Zum Glück hielt der Mietwagen, in welchem Klaudine gekommen war, in der Nähe des Haustores. Man stieg rasch ein. Friedrich stellte die Korbwanne mit dem Spielzeug auf den Vordersitz, dann drückte er mit einem betrübten Abschiedsblick den Schlag zu, und fort brauste der Wagen, vorüber an all dem trauten Hab und Gut des Hauses, auf welches jetzt der freie, blaue Frühlingshimmel niederschien, vorbei an den leergewordenen Remisen und Ställen, an aufblühenden Teppichbeeten, an den Springbrunnen und den weiten Rasenflächen des Obstgartens, auf welchen noch der weiße Reif abgeschüttelter Blütenpracht lag. Dann streckte sich die helle Landstraße vor ihnen hin, rechts und links noch besäumt von den Gutsfeldern und Wiesen, bis der Wald seinen Schatten über sie warf. Vorher aber zweigte nach links ein breiter Fahrweg ab, und dort fuhr die in der Sonne blitzende elegante Kutsche hin, in welcher Fräulein Beate von Gerold heimwärts fuhr.

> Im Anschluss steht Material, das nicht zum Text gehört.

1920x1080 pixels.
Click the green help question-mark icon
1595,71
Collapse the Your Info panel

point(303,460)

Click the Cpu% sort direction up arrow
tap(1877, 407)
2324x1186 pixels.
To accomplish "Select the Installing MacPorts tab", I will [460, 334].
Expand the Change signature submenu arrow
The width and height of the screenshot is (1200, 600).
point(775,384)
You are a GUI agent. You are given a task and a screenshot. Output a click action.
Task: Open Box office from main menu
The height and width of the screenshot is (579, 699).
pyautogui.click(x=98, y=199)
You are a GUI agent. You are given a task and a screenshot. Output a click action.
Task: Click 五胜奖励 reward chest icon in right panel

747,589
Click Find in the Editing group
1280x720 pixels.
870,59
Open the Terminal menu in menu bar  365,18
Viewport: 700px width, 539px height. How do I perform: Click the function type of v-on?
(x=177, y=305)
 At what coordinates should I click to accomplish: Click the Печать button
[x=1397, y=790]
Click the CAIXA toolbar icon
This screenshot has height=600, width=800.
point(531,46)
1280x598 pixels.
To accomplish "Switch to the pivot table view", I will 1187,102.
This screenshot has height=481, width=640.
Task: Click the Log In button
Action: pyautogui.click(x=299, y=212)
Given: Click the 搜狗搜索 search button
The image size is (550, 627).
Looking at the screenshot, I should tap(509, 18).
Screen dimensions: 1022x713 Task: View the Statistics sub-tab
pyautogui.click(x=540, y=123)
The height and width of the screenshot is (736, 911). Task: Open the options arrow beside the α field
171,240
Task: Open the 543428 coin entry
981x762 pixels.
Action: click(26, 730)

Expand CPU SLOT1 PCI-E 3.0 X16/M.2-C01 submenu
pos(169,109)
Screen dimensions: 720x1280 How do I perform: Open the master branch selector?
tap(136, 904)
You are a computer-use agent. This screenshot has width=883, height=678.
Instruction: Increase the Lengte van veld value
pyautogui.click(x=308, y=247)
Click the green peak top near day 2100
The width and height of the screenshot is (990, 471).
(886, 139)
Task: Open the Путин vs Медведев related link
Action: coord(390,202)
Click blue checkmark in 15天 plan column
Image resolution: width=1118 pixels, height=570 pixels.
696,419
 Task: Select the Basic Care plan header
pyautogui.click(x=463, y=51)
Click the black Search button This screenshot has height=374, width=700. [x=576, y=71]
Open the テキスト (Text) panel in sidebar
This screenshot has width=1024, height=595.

»Mußte auch die noch deinen Leidensweg kreuzen!« sagte Herr von Gerold zu seiner Schwester mit einem unmutigen Blick nach dem dahinbrausenden Wagen.

»Sie hat mir nicht weh getan, Joachim. Ich kenne sie besser und habe nicht das Vorurteil gegen sie, wie die meisten anderen Menschen«, entgegnete Klaudine. »Beate ist verletzend derb und scheinbar schonungslos anderen gegenüber nur aus – Verlegenheit –«

»Mohrenwäsche, Kind! Die hilft dir nichts! Sie ist nicht gut, diese Beate, sie hat weder Herz, noch den Geist, den ich in der Frau anbete, den Seelenliebreiz, der unbewußt von meiner armen Dolores ausströmte und mit welchem du mich Schuldigen auch heute wieder umstrickst. Nicht ein Atom davon lebt in diesem – barbarischen Frauenzimmer.«

Der helle Sonnenschirm des »barbarischen Frauenzimmers« tauchte eben noch einmal auf zwischen den Vogelbeerbäumen des Weges, dann verschwand er hinter den Buchen, den Vortruppen des schmalen Gehölzstreifens, mit welchem das Gebiet des Geroldshofes abschloß.

Jenseits dieses Laubwaldes, weit drüben am Berge, lag auch ein Herrenhaus, ein schmuckloser Bau neueren Stils, mit hellgetünchten Mauern und weißen Rolläden. Da sprangen keine Fontänen, und von Blumenbeeten war auch nicht viel zu sehen. Dafür aber hatte das Besitztum einen Baumschmuck, der seinesgleichen suchte. Wahre Riesen alter Linden spannen um Mauern und Höfe ein heimlich grünes Dämmern, nur die Vorderfront des Wohnhauses blieb unbeschattet, und um das schöne Taubenhaus inmitten des breit hingelagerten Rasengrundes vor dem Hause spielten ungehindert Maienlüfte und die Goldlichter der Sonne.

Diese Besitzung war auch ein Geroldshof, das Rittergut der Herren von Gerold-Neuhaus.

Vor alten Zeiten waren die liegenden Gründe des weiten Paulinentales und die von da bergauf kletternden mächtigen Waldungen in einer Hand vereint gewesen. Die Gerold von Altenstein hatten unumschränkt geherrscht über Leben und Tod jeglicher Kreatur, die in meilenweiter Runde sich rührte und regte. Später, vor mehr als zweihundert Jahren, hatte ein aus langer blutiger Fehde glücklich heimgekehrter Herr Benno von Gerold um eines nachgeborenen Spätlings seines Stammes willen das Gut Altenstein zwischen diesem und seinem Erstgeborenen geteilt. So war die Linie Gerold- Neuhaus entstanden. Lange Zeit hindurch war sie die weniger begüterte und in geringerem Ansehen stehende verblieben, dann aber hatten verschiedene Male reiche Erbinnen in das Haus geheiratet, und einzelne Träger des Namens hatten sich im Kriege hervorgetan. Ihre Nachkommen rückten, Stufe um Stufe, allmählich in die höchsten Hofämter ein, und schließlich gipfelte dieses Emporkommen in der Vermählung des Jüngsten und Schönsten mit einer Prinzessin des regierenden Hauses.